>> BEGIN Material for this exercise

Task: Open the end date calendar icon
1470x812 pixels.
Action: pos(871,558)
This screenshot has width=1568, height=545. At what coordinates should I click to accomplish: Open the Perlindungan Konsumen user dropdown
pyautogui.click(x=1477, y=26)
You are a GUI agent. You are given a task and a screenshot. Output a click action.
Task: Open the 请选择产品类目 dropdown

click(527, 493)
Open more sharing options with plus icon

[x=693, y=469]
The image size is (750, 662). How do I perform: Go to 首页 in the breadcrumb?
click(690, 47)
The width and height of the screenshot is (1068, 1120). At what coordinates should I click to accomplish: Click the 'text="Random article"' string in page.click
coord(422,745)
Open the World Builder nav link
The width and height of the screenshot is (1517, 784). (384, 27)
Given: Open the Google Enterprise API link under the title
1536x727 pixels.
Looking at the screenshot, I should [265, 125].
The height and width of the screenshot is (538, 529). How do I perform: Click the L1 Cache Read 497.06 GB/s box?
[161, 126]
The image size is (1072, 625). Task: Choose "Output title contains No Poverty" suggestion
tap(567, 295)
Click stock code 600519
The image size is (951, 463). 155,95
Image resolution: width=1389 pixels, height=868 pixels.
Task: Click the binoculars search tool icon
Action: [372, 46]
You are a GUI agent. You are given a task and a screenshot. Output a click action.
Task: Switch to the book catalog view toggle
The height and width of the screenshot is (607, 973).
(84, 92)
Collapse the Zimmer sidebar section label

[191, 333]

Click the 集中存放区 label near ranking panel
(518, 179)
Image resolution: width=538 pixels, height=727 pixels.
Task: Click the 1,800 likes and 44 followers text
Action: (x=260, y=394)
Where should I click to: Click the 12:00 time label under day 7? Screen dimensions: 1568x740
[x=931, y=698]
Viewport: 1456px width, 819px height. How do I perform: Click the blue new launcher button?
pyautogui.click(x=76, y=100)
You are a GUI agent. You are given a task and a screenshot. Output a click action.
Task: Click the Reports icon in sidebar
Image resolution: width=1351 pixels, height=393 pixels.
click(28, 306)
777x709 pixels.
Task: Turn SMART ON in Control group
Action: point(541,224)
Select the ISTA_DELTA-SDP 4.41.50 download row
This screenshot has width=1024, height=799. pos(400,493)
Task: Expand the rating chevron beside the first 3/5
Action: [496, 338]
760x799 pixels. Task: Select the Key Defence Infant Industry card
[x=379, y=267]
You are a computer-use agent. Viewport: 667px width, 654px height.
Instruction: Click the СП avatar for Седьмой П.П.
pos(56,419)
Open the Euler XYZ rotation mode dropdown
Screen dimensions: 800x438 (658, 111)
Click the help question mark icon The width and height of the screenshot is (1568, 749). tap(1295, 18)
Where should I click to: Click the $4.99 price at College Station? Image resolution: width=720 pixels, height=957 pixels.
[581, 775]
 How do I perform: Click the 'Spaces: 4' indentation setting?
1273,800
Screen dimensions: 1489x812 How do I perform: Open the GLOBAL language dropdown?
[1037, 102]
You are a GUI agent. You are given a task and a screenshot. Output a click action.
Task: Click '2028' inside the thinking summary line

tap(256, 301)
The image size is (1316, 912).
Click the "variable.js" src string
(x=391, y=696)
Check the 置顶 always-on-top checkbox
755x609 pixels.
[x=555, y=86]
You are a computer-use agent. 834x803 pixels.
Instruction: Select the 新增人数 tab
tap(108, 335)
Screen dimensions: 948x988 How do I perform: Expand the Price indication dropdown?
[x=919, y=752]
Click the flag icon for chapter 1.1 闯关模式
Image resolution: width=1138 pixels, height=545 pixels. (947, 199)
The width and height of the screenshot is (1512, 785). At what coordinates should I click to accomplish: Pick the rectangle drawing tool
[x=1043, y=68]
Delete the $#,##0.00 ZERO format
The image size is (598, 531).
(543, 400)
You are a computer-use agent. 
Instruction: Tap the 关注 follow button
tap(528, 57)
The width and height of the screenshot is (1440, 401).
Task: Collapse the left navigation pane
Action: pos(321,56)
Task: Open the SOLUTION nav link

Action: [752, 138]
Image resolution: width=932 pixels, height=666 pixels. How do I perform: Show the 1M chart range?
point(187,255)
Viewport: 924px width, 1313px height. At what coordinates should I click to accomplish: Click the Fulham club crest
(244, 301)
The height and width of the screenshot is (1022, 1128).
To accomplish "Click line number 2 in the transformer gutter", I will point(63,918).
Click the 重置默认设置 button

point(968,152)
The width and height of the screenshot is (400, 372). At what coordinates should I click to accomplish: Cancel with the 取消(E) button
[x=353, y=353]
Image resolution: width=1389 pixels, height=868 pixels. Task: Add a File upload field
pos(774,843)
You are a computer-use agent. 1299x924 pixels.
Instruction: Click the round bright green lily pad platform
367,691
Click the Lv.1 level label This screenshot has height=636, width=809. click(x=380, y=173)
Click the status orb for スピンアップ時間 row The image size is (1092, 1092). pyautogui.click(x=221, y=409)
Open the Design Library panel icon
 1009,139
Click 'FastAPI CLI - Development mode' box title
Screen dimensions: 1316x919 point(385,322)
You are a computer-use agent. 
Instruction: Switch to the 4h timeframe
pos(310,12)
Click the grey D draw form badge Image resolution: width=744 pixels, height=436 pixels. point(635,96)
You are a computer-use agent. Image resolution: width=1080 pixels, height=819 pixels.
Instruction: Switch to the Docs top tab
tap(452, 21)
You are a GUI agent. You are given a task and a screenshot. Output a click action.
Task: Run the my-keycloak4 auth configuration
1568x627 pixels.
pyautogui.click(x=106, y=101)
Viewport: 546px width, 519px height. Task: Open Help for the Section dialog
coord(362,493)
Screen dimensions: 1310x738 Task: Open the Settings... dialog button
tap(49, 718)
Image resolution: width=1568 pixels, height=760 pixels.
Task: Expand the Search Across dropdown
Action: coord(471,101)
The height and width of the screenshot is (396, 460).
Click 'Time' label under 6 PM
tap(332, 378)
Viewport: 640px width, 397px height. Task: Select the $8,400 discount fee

>> END Material for this exercise

#### [To be done]
Gather every line in the records above that contains the word "perform", treating uppercase and lowercase letters as different, and copy each of those lines in full.

#### [Solution to this exercise]
The image size is (750, 662). How do I perform: Go to 首页 in the breadcrumb?
The height and width of the screenshot is (538, 529). How do I perform: Click the L1 Cache Read 497.06 GB/s box?
Viewport: 1456px width, 819px height. How do I perform: Click the blue new launcher button?
 How do I perform: Click the 'Spaces: 4' indentation setting?
Screen dimensions: 1489x812 How do I perform: Open the GLOBAL language dropdown?
Screen dimensions: 948x988 How do I perform: Expand the Price indication dropdown?
Image resolution: width=932 pixels, height=666 pixels. How do I perform: Show the 1M chart range?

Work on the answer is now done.